Critique de livre : "La carte postale", d'Anne Berest

Critique de livre : « La carte postale », d’Anne Berest

Elle demande à sa mère de lui dire tout ce qu’elle sait, et sa mère, qui a maintenant fait des recherches approfondies sur cette histoire, s’exécute. Elle commence par raconter à Anne la fuite d’Ephraïm et Emma de Russie en 1919, leurs séjours ultérieurs en Lettonie et en Palestine, leur retour intempestif en Europe en 1929 et, enfin, leurs expériences de guerre en France, une séquence dévastatrice de violations et de brutalités qui se termine par leur déportation à Auschwitz en 1942.

La mère d’Anne, une conteuse habile, remplit les blancs avec des actes d’empathie en imaginant où le record historique échoue – comme le moment où Noémie, 19 ans, est obligée de se faire raser la tête peu avant sa mort : « Quand le tour de Noémie est venu, sa les cheveux longs, dont elle avait toujours été si fière, les cheveux qu’elle aimait porter tordus et épinglés sur le dessus de sa tête comme une couronne, tombaient au sol, se mêlaient aux cheveux des autres femmes, formant un vaste , tapis brillant.

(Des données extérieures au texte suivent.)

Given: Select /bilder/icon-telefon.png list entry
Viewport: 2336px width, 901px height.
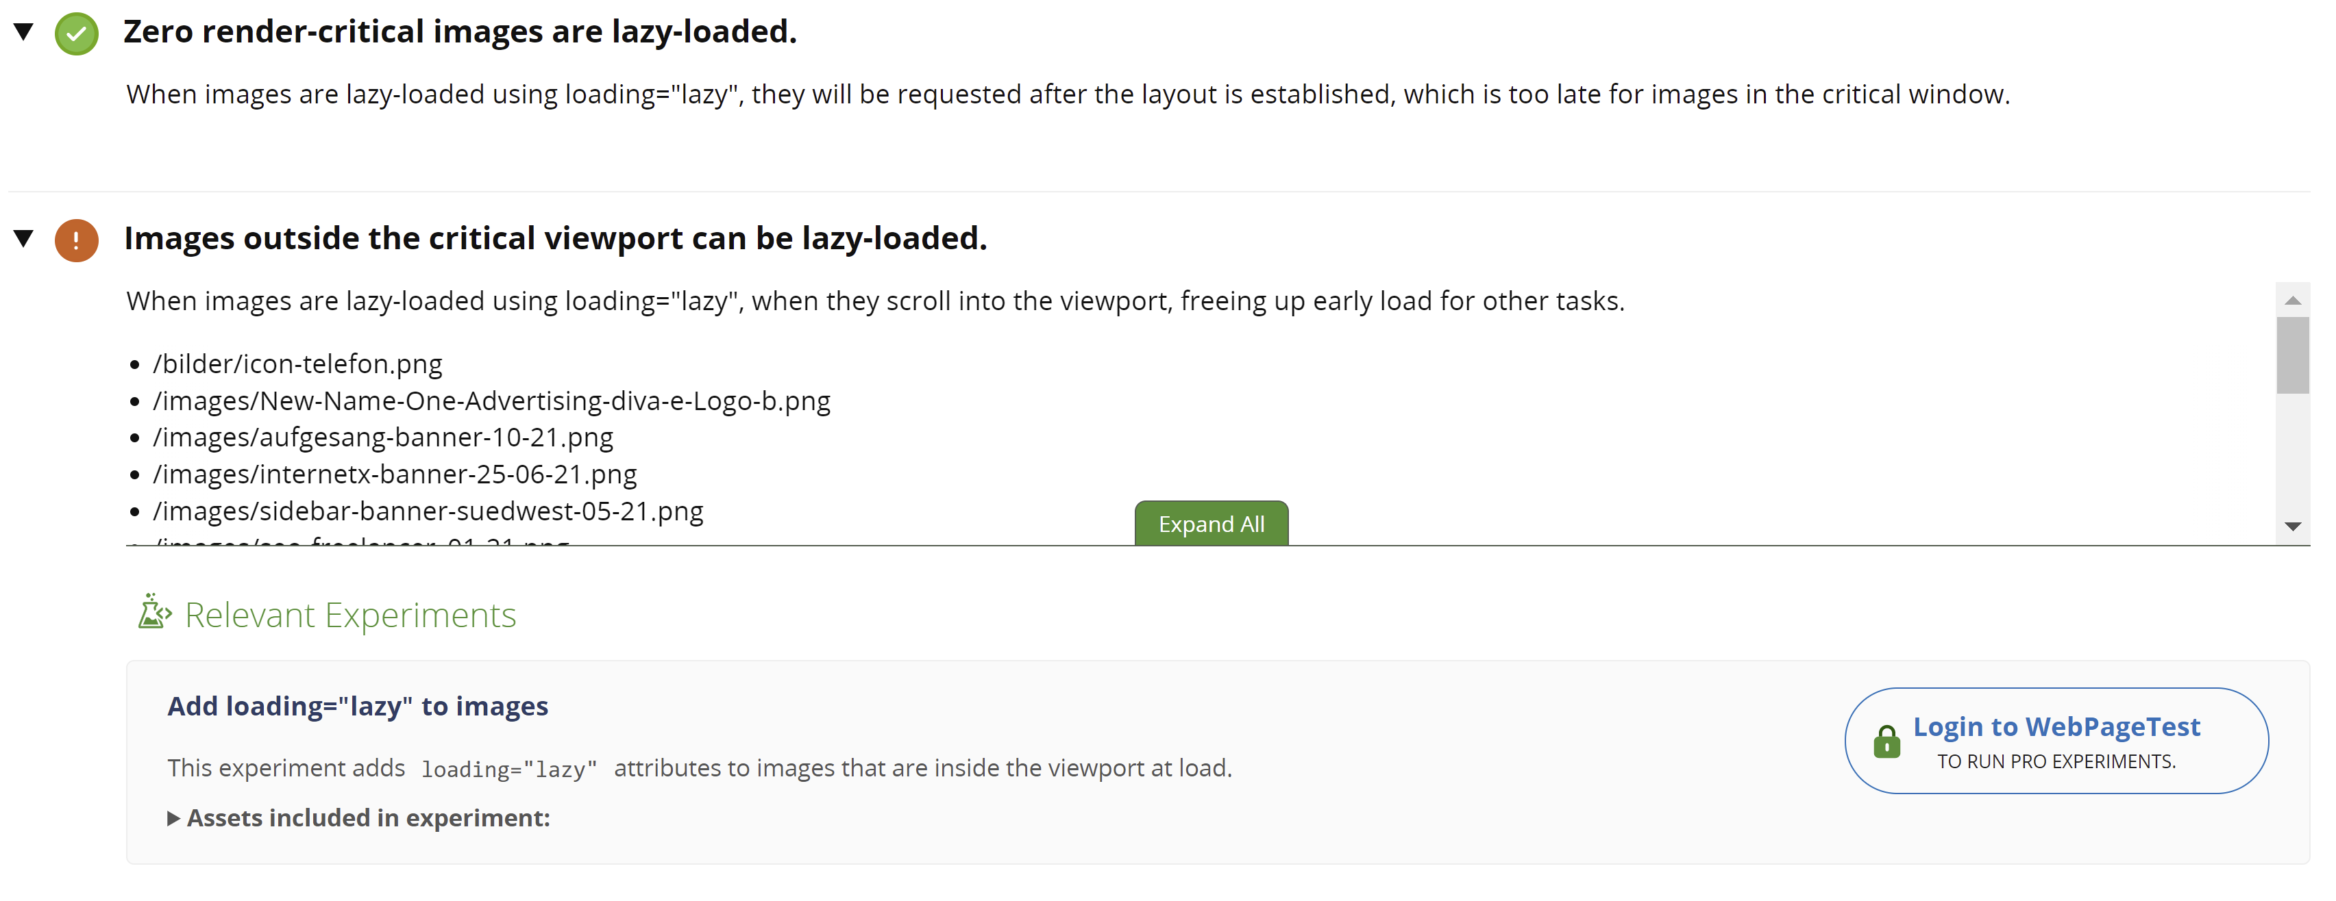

Anne donne naissance à son premier enfant quelques jours seulement après que sa mère a fini de raconter cette histoire. Mais ce n’est qu’après l’incident antisémite à l’école de sa fille six ans plus tard qu’elle choisit de revisiter l’histoire de sa famille – sa propre histoire, en fait – et de relancer les questions suscitées par la carte postale : Qui l’a envoyée, et pourquoi ?

Au début, Anne cherche une aide extérieure, employant un détective privé et un graphologue; avec leur aide, pense-t-elle, une réponse pourrait émerger rapidement. Mais les quelques indices disponibles ne mènent qu’à d’autres questions, et Anne et sa mère prennent la recherche en main.

Ensemble, ils se penchent sur les actes de mariage et les documents d’archives, et se rendent à plusieurs reprises dans le petit hameau des Forges, où les arrière-grands-parents d’Anne vivaient avant leur déportation. Ils partent à la recherche de la ferme familiale d’origine, parlent aux habitants actuels puis frappent aux portes des voisins, dont certains abritent encore les biens de sa famille. Chaque nouvelle information qu’ils déterrent porte en elle un fret de douleur, un rappel de ce qui a été perdu. Mais Anne, ayant choisi cette recherche, persiste : « Je suis ta fille, maman », dit-elle à sa mère. « C’est toi qui m’as appris à faire des recherches, à recueillir des informations, à faire parler le moindre bout de papier. Vraiment, je fais juste ce que tu m’as montré comment faire. Je continue votre travail, c’est tout.

Pour Anne, la partie la plus importante du travail est peut-être une quête pour se comprendre – une quête qu’elle entreprend principalement en découvrant sa grand-mère Myriam, sœur de Noémie et Jacques, qui a épousé le fils de l’artiste Francis Picabia et a survécu à la guerre en un gîte rural à 80 km au nord de Marseille. Dans une série de chapitres du point de vue de Myriam – des chapitres qui expriment son anxiété au sujet de ses frères et sœurs et parents disparus, son amour pour son mari accro à l’opium, son désir naissant de s’impliquer dans la Résistance française – un récit qui aurait autrement pu être classé comme un mémoire ou une histoire de famille devient véritablement, par des actes d’imagination empathique, un roman.

L’une des sections les plus dévastatrices retrouve Myriam à Paris après la fin de la guerre, attendant des nouvelles de ses parents et de ses frères et sœurs. elle se rend chaque jour à l’hôtel Lutetia, où sont logés les déportés de retour, pour rechercher ses proches ou quiconque aurait pu les connaître. Un jour, il y a une erreur d’acheminement, et 40 femmes qui devaient être amenées au Lutetia sont conduites à la gare d’Orsay. « Quarante femmes, c’est beaucoup, pense Myriam. Et Noémie en fait partie. Elle peut se sentir il. Elle prend le métro avec le groupe depuis l’hôtel et entre dans la gare le cœur battant. Elle est remplie d’une sorte de lumière, une joie anticipée. Mais aucune des femmes de la gare d’Orsay n’est Noémie.